It wasn't until I watched Drag Me To Hell a second time that it all made sense. This is exactly what the horror genre needs. To remind people how fun it can be to be scared. To jump. To scream. To yell at the screen. All of this has been lost in the past decade to one bad remake after another.
And while Drag Me To Hell is classic Raimi, there are some noticeable differences. The biggest one being Raimi's homage to Japanese horror. One can see this in his use of shadows that creep along the walls and crawl across floors. And in sound design that makes your insides feel like they are being pulled from your body. Sound is such an important element in horror and Raimi takes us to heights I didn't know existed.
The story is simple but brilliant. By making the main character Christine (Allison Lohman) cursed, Raimi has given himself a blank check to scare at any moment. There doesn't need to be a rhyme or a reason for it. And there doesn't need to be the traditional surroundings for it either. In broad daylight Christine can be attacked and suddenly we're back to the days of the original Halloween where no time or place is safe from the boogeyman.

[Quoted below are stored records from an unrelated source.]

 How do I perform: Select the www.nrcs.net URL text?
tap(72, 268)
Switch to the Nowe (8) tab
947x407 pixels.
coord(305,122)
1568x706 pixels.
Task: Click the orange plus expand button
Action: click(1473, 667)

At first I thought Allison Lohan was a strange choice to play the female version of Bruce Campbell. But her Middle-America sweetness is perfect and she plays it straight as an arrow. When she finally succumbs to the madness around her, you feel the change. And what's more, you welcome it. The charm of Raimi is that he never lets his main character play victim forever.
Drag Me To Hell makes no apologies. From the second it opens with the bold title to the second it closes with the same, Raimi uses every frame to tell you he's come to scare. And he delivers the goods time and time again. I expected something different from Raimi, but in doing that I was asking Raimi to stop being the cornball who has directed some of my favorite movies. And why the hell would I do that?